Exercise brief: In full and word for word, print the data below.

Information provided:
╔══
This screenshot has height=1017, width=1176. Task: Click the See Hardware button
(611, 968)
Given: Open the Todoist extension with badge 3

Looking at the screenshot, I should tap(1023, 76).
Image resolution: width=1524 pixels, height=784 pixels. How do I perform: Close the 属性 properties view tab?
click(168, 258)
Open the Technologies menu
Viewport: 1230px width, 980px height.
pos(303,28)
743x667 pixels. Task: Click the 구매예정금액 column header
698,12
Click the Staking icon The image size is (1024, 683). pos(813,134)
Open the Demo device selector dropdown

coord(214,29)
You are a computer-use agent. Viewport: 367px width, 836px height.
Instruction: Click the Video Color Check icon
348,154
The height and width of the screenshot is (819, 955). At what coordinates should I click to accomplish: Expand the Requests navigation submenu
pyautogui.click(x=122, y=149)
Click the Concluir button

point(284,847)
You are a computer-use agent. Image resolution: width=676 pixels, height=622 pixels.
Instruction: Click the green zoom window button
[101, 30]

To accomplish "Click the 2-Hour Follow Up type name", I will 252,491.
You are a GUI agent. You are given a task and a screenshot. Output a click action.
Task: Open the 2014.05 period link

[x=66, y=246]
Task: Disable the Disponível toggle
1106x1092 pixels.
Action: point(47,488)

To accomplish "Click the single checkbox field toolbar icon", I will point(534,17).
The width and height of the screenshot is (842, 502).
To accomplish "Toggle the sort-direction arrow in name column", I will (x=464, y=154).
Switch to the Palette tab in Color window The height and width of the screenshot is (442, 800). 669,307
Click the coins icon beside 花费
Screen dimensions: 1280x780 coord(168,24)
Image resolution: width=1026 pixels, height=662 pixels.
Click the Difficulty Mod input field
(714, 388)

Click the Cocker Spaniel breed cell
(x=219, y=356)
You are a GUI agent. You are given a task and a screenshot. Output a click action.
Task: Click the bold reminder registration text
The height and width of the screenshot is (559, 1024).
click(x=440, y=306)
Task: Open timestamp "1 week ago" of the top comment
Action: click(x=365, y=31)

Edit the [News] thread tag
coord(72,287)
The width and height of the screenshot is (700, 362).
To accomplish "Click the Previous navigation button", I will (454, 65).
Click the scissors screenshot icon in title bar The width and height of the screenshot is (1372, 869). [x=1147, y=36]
╚══
Response box:
This screenshot has height=1017, width=1176. Task: Click the See Hardware button
(611, 968)
Given: Open the Todoist extension with badge 3

Looking at the screenshot, I should tap(1023, 76).
Image resolution: width=1524 pixels, height=784 pixels. How do I perform: Close the 属性 properties view tab?
click(168, 258)
Open the Technologies menu
Viewport: 1230px width, 980px height.
pos(303,28)
743x667 pixels. Task: Click the 구매예정금액 column header
698,12
Click the Staking icon The image size is (1024, 683). pos(813,134)
Open the Demo device selector dropdown

coord(214,29)
You are a computer-use agent. Viewport: 367px width, 836px height.
Instruction: Click the Video Color Check icon
348,154
The height and width of the screenshot is (819, 955). At what coordinates should I click to accomplish: Expand the Requests navigation submenu
pyautogui.click(x=122, y=149)
Click the Concluir button

point(284,847)
You are a computer-use agent. Image resolution: width=676 pixels, height=622 pixels.
Instruction: Click the green zoom window button
[101, 30]

To accomplish "Click the 2-Hour Follow Up type name", I will 252,491.
You are a GUI agent. You are given a task and a screenshot. Output a click action.
Task: Open the 2014.05 period link

[x=66, y=246]
Task: Disable the Disponível toggle
1106x1092 pixels.
Action: point(47,488)

To accomplish "Click the single checkbox field toolbar icon", I will point(534,17).
The width and height of the screenshot is (842, 502).
To accomplish "Toggle the sort-direction arrow in name column", I will (x=464, y=154).
Switch to the Palette tab in Color window The height and width of the screenshot is (442, 800). 669,307
Click the coins icon beside 花费
Screen dimensions: 1280x780 coord(168,24)
Image resolution: width=1026 pixels, height=662 pixels.
Click the Difficulty Mod input field
(714, 388)

Click the Cocker Spaniel breed cell
(x=219, y=356)
You are a GUI agent. You are given a task and a screenshot. Output a click action.
Task: Click the bold reminder registration text
The height and width of the screenshot is (559, 1024).
click(x=440, y=306)
Task: Open timestamp "1 week ago" of the top comment
Action: click(x=365, y=31)

Edit the [News] thread tag
coord(72,287)
The width and height of the screenshot is (700, 362).
To accomplish "Click the Previous navigation button", I will (454, 65).
Click the scissors screenshot icon in title bar The width and height of the screenshot is (1372, 869). [x=1147, y=36]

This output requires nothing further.